His second divorce in 1932, the non-fatal shooting of his son by his wife in 1935, and a lawsuit from his Russian mistress led to a decline in his mental health, while the creation of the U.S. Securities and Exchange Commission in 1934 imposed new rules that affected his trading. Although it is unknown exactly how it happened, he eventually lost his fortune and filed bankruptcy for the third time in 1934, listing assets of $84,000 and debts of $2.5 million. He was suspended as a member of the Chicago Board of Trade on March 7, 1934.

In 1937, he paid off his $800,000 tax bill.

In 1939, he opened a financial advisory business, selling a technical analysis system.

==Personal life==
One of Livermore's favorite books was Extraordinary Popular Delusions and the Madness of Crowds, by Charles Mackay, first published in 1841. That was also a favorite book of Bernard Baruch, a stock trader and close friend of Livermore.

He enjoyed fishing and, in 1937, he caught a 486-pound swordfish.

===Marriages===
Livermore was married three times and had two children. He married his first wife, Netit (Nettie) Jordan, of Indianapolis, at the age of 23 in October 1900. They had only known each other a few weeks before they got married. Less than a year later, he went broke after some bad trades. For a new stake, he asked her to pawn the substantial collection of jewelry he had bought her, but she refused, permanently damaging their relationship. They separated soon thereafter, but Livermore funded the defense of his brother-in-law, Chester S. Jordan, who was charged with murdering his wife. They finally divorced in October 1917.

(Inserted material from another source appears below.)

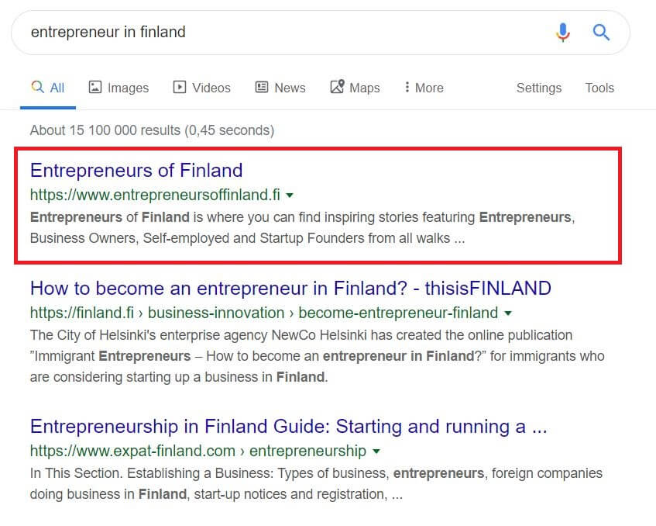Open the Entrepreneurs of Finland result title
656x526 pixels.
click(136, 171)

On December 2, 1918, at the age of 40, Livermore married Dorothea "Dorothy" Fox Wendt, a former Ziegfeld girl in Ziegfeld Follies aged 22 or 23. Livermore had affairs with several of the dancers. The couple had two sons: Jesse Livermore II, born in 1919 and Paul, born in 1922. He then bought an expensive house in Great Neck and let his wife spend as much as she wanted on the furnishings. In 1927, he and his wife were burgled at gunpoint in their home. The relationship became strained by Dorothy's drinking habits, Livermore's affairs with other Ziegfeld girls, and their lavish spending. In 1931, Dorothy Livermore filed for divorce and took up temporary residence in Reno, Nevada, with her new lover, James Walter Longcope. On September 16, 1932, the divorce was granted and she immediately married her boyfriend. She retained custody of their two sons and received a $10 million settlement. Dorothy sold the house in Great Neck, on which Livermore spent $3.5 million, for $222,000. The house was then torn down, depressing Livermore.

On March 28, 1933, Livermore, then 56, married 38-year-old singer and socialite Harriet Metz Noble in Geneva, Illinois. They had met in 1931 in Vienna, where Metz Noble was performing and Livermore was in the audience on vacation. Metz Noble was from a prominent Omaha family that had made a fortune in the Metz Brewery Company. Livermore was Metz Noble's fifth husband; at least two of Metz's previous husbands had committed suicide, including Warren Noble, who hanged himself after the Wall Street crash of 1929.

==Publications==
In late 1939, Livermore's son, Jesse Jr., suggested to his father that he write a book about trading. The book, How to Trade in Stocks, was published by Duell, Sloan and Pearce in March 1940. The book did not sell well as World War II was underway and the general interest in the stock market was low. His investment methods were controversial at the time, and the book received mixed reviews upon publication.

==Death==
On Thanksgiving Day, November 28, 1940, just after 5:30 pm, Livermore fatally shot himself with a Colt automatic pistol in the cloakroom of the Sherry-Netherland hotel in Manhattan, where he usually had cocktails. Police found a suicide note of eight small handwritten pages in Livermore's personal, leather-bound notebook. The note was addressed to Livermore's wife, Harriet (whom Livermore nicknamed "Nina") and it read, "My dear Nina: Can't help it. Things have been bad with me. I am tired of fighting. Can't carry on any longer. This is the only way out. I am unworthy of your love. I am a failure. I am truly sorry, but this is the only way out for me. Love Laurie".